Hi, I’m training this model GitHub - microsoft/CLAP: Learning audio concepts from natural language supervision (a CLIP-like model that train an audio encoder and a text encoder at the same time using contrastive loss). However, somehow the backward step cannot update the encoders’ parameters.
Here’s the code for the loss function:
import torch
from torch import Tensor
from torch import nn
import torch.nn.functional as F
def contrastive_loss(E_a: Tensor, E_t: Tensor, temperature: float = 0.5, device="cpu") -> Tensor:
sum_term = 0
batch_size = len(E_a)
N = range(batch_size)
for i in N:
pos = torch.exp(F.cosine_similarity(E_a[i], E_t[i], dim=-1) / temperature)
a_t_neg = 0
t_a_neg = 0
for j in N:
a_t_neg = a_t_neg + torch.exp(F.cosine_similarity(E_a[i], E_t[j], dim=-1) / temperature)
t_a_neg = t_a_neg + torch.exp(F.cosine_similarity(E_t[i], E_a[j], dim=-1) / temperature)
a_t = torch.log(pos / a_t_neg)
t_a = torch.log(pos / t_a_neg)
sum_term = sum_term - (a_t + t_a)
loss = 1 / (2*batch_size) * sum_term
loss.to(device)
return loss
class ContrastiveLoss(nn.Module):
def __init__(self):
super().__init__()
def forward(self, input: Tensor, target: Tensor, temperature: float) -> Tensor:
return contrastive_loss(input, target, temperature)
Training loop:
from msclap.models.clap import AudioEncoder, TextEncoder, Projection, CLAP
audio_encoder = AudioEncoder(
audioenc_name="HTSAT",
d_in=768,
d_out=1024,
sample_rate=16000,
window_size=1024,
hop_size=320,
mel_bins=64,
fmin=50,
fmax=8000,
classes_num=527
)
audio_encoder.requires_grad_(True)
text_encoder = TextEncoder(
text_model="gpt2",
d_out=1024,
transformer_embed_dim=768
)
text_encoder.requires_grad_(True)
print("=================")
audio_optimizer = torch.optim.Adam(audio_encoder.parameters(), lr=0.001)

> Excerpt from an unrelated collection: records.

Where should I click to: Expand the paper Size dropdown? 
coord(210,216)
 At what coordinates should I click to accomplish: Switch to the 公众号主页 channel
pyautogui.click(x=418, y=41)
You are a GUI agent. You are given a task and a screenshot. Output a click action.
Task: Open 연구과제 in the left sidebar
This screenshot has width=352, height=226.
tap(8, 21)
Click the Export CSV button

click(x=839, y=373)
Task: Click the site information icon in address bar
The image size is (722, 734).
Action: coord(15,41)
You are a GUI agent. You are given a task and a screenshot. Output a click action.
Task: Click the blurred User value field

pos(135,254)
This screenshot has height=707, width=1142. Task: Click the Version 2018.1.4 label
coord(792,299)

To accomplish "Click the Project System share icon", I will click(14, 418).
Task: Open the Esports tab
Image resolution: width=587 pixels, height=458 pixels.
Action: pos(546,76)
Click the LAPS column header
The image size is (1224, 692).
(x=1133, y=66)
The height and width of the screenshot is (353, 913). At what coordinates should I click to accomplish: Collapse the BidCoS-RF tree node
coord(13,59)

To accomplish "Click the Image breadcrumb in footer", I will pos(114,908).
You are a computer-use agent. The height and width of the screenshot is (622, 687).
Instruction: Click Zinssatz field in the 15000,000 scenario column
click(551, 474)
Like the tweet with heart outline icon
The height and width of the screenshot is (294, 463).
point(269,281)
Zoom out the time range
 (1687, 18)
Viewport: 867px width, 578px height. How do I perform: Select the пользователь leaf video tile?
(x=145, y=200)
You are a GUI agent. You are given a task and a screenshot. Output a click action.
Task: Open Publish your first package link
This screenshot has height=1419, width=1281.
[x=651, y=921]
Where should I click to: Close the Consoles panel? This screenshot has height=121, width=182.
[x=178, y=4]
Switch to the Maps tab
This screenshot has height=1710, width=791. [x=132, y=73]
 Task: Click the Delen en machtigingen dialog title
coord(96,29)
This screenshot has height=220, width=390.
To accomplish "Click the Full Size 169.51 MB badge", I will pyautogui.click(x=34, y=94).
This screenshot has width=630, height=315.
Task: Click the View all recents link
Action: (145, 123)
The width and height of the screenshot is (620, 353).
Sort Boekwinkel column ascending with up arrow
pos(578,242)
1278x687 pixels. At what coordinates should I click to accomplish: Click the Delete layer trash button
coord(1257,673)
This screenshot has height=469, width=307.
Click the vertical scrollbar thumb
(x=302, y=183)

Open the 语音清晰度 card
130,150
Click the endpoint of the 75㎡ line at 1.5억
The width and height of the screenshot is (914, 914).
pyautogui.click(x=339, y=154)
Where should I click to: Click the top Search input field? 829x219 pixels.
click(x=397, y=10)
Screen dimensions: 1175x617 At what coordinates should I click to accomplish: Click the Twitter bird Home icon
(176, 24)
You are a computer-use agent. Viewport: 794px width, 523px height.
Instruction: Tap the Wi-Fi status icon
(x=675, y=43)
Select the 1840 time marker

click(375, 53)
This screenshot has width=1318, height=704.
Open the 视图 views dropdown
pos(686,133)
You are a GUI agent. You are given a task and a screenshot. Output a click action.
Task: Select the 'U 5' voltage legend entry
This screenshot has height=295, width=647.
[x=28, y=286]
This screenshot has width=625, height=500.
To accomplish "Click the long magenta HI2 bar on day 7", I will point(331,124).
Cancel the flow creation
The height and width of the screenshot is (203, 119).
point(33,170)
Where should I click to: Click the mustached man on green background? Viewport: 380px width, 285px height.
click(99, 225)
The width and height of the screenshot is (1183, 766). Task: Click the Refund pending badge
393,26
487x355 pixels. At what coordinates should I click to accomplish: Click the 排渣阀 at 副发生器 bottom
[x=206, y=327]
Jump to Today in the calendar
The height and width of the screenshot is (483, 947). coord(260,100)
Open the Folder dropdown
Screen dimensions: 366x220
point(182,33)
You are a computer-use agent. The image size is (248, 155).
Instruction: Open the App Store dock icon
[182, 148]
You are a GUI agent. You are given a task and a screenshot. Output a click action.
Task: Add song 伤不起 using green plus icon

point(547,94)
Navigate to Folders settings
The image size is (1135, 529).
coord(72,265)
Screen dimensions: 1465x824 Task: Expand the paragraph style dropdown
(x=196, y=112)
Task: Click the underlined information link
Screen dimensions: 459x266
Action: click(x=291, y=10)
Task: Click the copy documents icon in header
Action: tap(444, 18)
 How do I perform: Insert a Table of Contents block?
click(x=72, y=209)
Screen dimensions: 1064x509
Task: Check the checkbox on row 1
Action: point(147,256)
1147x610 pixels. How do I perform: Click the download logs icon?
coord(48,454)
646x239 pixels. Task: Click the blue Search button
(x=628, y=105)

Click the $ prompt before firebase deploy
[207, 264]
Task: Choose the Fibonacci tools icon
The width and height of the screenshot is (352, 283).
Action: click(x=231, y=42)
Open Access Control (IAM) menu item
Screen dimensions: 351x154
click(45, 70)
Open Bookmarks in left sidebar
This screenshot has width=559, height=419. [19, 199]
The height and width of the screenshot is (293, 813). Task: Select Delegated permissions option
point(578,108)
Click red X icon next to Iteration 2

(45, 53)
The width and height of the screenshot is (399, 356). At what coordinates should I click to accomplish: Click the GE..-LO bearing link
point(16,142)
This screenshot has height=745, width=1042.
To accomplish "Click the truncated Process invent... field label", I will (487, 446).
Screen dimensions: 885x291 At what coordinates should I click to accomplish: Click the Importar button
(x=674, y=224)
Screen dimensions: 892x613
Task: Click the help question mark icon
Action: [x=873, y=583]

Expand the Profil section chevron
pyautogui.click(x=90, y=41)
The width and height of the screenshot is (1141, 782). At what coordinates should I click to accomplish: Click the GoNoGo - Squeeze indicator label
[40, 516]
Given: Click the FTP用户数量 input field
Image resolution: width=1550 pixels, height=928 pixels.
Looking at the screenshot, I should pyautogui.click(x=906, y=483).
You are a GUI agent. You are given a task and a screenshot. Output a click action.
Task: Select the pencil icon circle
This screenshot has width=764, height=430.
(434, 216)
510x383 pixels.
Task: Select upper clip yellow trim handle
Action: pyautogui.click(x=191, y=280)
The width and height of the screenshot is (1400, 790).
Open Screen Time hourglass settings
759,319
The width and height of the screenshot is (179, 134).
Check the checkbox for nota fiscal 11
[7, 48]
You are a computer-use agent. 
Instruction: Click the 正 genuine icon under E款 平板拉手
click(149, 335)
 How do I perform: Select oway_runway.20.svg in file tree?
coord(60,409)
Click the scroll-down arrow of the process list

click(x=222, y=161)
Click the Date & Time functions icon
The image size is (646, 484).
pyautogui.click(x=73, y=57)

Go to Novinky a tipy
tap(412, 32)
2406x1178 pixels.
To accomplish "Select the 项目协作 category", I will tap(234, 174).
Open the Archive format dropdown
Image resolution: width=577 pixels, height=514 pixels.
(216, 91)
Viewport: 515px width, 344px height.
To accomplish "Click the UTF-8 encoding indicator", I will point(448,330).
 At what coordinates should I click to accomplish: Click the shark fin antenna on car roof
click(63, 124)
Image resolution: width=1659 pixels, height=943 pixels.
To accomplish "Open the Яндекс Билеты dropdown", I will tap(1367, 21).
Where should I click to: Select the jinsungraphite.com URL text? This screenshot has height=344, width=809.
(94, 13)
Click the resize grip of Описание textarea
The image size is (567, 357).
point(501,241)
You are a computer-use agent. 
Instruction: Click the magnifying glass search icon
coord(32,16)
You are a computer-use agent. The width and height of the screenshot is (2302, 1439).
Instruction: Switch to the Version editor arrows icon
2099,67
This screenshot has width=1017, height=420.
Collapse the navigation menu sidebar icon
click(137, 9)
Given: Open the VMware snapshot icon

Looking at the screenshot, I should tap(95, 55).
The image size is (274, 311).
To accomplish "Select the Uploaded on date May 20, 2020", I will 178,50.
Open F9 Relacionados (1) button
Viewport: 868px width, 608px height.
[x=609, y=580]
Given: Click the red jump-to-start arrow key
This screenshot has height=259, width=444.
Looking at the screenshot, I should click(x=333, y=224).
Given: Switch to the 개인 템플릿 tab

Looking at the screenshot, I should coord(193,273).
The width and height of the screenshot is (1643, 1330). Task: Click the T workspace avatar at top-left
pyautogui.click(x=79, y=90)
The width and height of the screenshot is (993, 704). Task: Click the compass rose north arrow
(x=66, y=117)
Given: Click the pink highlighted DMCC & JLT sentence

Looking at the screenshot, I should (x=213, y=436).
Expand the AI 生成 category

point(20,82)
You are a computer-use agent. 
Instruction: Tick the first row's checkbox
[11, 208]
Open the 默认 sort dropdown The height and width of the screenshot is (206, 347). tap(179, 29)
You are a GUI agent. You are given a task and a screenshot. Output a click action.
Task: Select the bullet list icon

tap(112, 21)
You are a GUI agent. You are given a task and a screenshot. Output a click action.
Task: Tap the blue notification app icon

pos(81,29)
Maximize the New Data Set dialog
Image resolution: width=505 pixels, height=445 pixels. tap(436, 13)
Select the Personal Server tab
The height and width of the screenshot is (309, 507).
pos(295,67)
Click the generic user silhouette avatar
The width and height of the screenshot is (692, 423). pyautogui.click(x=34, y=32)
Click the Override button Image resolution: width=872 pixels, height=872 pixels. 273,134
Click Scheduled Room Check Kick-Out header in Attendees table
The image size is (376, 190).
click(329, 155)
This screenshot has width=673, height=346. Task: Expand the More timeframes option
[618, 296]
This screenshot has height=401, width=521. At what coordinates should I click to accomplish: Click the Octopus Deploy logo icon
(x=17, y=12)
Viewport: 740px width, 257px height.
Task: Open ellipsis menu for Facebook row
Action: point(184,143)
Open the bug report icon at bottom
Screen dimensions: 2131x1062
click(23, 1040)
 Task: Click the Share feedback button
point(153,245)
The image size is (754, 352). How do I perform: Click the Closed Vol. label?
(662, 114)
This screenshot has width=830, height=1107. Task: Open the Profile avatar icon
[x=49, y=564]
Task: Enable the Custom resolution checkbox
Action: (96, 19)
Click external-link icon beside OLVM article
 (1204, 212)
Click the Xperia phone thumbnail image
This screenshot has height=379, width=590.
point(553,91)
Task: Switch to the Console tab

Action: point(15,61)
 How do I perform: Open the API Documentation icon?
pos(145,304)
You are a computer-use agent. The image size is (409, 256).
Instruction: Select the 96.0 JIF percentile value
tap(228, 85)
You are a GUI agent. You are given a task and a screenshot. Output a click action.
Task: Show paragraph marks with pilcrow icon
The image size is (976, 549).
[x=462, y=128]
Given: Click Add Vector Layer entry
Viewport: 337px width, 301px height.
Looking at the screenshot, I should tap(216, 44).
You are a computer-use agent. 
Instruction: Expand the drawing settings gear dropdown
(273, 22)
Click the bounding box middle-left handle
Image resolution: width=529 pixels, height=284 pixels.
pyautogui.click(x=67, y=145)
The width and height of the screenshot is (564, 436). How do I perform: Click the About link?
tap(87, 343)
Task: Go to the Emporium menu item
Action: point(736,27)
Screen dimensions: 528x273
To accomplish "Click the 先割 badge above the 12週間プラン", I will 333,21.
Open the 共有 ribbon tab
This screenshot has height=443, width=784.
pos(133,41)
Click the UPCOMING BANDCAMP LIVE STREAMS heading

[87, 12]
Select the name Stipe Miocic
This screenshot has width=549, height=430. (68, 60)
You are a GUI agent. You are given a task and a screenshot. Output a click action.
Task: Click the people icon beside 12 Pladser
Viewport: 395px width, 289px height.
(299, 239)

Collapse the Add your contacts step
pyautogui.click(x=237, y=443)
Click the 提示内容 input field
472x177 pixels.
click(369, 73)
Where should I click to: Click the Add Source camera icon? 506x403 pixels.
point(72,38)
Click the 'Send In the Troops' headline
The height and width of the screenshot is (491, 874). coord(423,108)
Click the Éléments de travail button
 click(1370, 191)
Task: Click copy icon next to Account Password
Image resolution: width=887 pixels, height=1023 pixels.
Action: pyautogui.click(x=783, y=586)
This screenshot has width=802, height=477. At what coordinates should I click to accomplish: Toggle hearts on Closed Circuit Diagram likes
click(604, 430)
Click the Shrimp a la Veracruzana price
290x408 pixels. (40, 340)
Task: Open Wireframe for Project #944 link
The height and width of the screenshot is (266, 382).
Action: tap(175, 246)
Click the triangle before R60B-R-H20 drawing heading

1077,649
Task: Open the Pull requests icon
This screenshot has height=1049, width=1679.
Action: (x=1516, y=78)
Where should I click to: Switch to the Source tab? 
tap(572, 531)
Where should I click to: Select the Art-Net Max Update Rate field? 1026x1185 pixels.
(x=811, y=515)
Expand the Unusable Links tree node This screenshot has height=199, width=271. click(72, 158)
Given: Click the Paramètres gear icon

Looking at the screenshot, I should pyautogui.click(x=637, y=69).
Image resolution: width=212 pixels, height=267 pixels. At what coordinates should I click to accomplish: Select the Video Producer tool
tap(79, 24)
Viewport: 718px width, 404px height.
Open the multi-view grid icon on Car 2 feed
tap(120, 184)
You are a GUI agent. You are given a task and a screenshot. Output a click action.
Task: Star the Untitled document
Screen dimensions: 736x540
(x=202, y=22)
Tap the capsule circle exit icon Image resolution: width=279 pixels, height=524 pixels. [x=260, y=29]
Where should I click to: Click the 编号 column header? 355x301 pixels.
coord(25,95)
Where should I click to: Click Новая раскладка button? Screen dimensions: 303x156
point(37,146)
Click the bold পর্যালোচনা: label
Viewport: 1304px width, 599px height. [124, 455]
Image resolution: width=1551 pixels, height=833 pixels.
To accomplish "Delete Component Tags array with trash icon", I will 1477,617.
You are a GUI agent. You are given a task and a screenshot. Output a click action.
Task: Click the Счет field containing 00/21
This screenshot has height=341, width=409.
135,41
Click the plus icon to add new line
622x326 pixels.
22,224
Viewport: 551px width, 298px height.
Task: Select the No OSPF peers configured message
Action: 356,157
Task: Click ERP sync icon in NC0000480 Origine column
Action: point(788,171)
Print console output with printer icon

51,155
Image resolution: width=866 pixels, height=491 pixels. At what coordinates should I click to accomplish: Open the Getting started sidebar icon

text_optimizer = torch.optim.Adam(text_encoder.parameters(), lr=0.001)
loss_function = ContrastiveLoss()
# loss_function = nn.CrossEntropyLoss()
use_device = "cpu"
epochs = 1
batch_size = 5
limit = 5
audio_encoder.to(device=use_device)
text_encoder.to(device=use_device)
epoch_avg_losses = []
text_encoder.train()
audio_encoder.train()
data_loader = DataLoader(dataset, batch_size=5)
for epoch in range(epoches):
current_losses = []
indices = tqdm(range(0, limit, batch_size), desc=f"Epoch: {epoch}")
for audio_tensor, text_dict_raw in data_loader:
# subsets = dataset[i: i+batch_size]
text_input = {
"input_ids": text_dict_raw["input_ids"].reshape(batch_size, -1),
"attention_mask": text_dict_raw["attention_mask"].reshape(batch_size, -1)}
audio_optimizer.zero_grad()
text_optimizer.zero_grad()
audio_embeded, _ = audio_encoder(audio_tensor.reshape(batch_size, -1))
text_embedded = text_encoder(text_input)
loss_val = loss_function(audio_embeded, text_embedded)
current_losses.append(loss_val.item())
loss_val.backward(retain_graph=True)
audio_optimizer.step()
text_optimizer.step()
indices.set_postfix({"loss_val": loss_val.item()})
epoch_avg_losses.append(sum(current_losses) / len(current_losses))
I suspect that I did something wrong in my loss function so I tested this with the default CrossEntropyLoss, but the two encoder’s parameters were not updated either. I
Is it possible that the problems lie in the models’ code itself? Really appreciate any pointers!